- _TEXT SHOWN_
As executive vice chancellor and provost, he serves as chief academic officer, guides the research and academic enterprise at UCSF, advances the campus priorities in close collaboration with the chancellor and the campus leadership team, and oversees the campus ethics and compliance enterprise.
As interim vice chancellor—research, Dr. Bluestone directed the advancement of cross-campus research initiatives, such as enhancing core research facilities. In this capacity, he played a leading role in coordinating and integrating current research cores. He also worked to strengthen external research partnerships, particularly with industry, and focused on facilitating the translation of UCSF discoveries into public benefit.
In 2009, Dr. Bluestone led the UCSF committee to strategize and secure funds available through the American Recovery and Reinvestment Act, making the campus one of the top institutional recipients in the nation of science-based stimulus funds.

Stored records
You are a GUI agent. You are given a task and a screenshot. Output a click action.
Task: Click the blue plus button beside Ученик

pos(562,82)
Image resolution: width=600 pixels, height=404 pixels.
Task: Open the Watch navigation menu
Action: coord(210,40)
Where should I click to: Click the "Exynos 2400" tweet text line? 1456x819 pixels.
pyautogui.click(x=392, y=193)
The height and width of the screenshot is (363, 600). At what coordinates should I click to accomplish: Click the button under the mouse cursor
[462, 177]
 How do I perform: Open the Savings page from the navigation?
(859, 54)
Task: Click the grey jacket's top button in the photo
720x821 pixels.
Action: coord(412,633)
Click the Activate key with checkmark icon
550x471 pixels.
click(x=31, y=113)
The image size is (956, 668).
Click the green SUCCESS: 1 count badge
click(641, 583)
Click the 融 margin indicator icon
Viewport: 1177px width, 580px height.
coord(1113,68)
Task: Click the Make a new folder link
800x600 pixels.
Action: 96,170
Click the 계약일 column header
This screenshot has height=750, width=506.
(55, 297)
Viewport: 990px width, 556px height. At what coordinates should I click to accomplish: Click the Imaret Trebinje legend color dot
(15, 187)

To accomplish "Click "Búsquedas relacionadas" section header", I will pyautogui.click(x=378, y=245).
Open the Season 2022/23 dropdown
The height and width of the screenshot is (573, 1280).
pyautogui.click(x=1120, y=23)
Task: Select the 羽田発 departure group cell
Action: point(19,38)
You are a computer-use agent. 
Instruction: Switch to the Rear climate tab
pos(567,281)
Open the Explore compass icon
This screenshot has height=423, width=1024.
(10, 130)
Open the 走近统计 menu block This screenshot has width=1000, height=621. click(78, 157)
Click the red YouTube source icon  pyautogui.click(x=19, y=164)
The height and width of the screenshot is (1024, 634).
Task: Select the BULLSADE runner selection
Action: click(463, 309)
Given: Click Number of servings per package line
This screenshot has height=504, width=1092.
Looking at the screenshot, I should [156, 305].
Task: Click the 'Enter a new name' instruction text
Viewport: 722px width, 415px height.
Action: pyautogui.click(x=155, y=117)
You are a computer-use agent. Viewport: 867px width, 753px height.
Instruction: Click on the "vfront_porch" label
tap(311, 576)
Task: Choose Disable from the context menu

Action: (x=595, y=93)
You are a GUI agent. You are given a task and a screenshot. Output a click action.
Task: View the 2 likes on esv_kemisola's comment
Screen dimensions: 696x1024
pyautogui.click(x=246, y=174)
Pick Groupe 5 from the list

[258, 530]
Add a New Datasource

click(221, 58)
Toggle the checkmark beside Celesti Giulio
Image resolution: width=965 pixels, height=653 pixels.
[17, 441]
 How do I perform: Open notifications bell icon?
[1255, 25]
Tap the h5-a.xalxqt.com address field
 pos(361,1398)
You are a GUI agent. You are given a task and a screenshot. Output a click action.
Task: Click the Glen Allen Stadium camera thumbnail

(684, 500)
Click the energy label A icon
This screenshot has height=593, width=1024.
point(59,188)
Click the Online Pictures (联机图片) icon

- _CHECK YOUR UNDERSTANDING_
A – In the text about Dr. Bluestone's work at UCSF, what source of funds did the committee he led in 2009 strategize to secure?
B – Proceed with the text about Dr. Bluestone's work at UCSF, continuing after its last sentence.

- _EXERCISE RESULTS_
A – Funds available through the American Recovery and Reinvestment Act.

B –
Dr. Bluestone, who holds the A.W. and Mary Margaret Clausen Distinguished Professorship in Metabolism and Endocrinology and is current director of the Hormone Research Institute, joined the UCSF faculty in 2000. He is an international leader in the field of immunotherapy, with a stellar record of scholarly achievement and a decade of significant contributions to the research enterprise at UCSF, including the creation and directorship of an integrated UCSF Diabetes Center to focus on translating basic research in both type 1 and type 2 diabetes into improved therapies for patients. He also founded and directed the Immune Tolerance Network, a consortium of more than 1,000 of the world’s leading scientific researchers and clinical specialists from nearly 50 institutions, with the mission of testing new therapies to promote immune tolerance in transplantation, autoimmune diseases, asthma and allergic diseases.
As a scientist, Dr. Bluestone’s research has helped clarify the body’s immune response on a molecular level. His research has catalyzed recent progress in stem cell research, islet cell transplantation and immune tolerance therapies – research that has formidably translated into drugs to treat human disease.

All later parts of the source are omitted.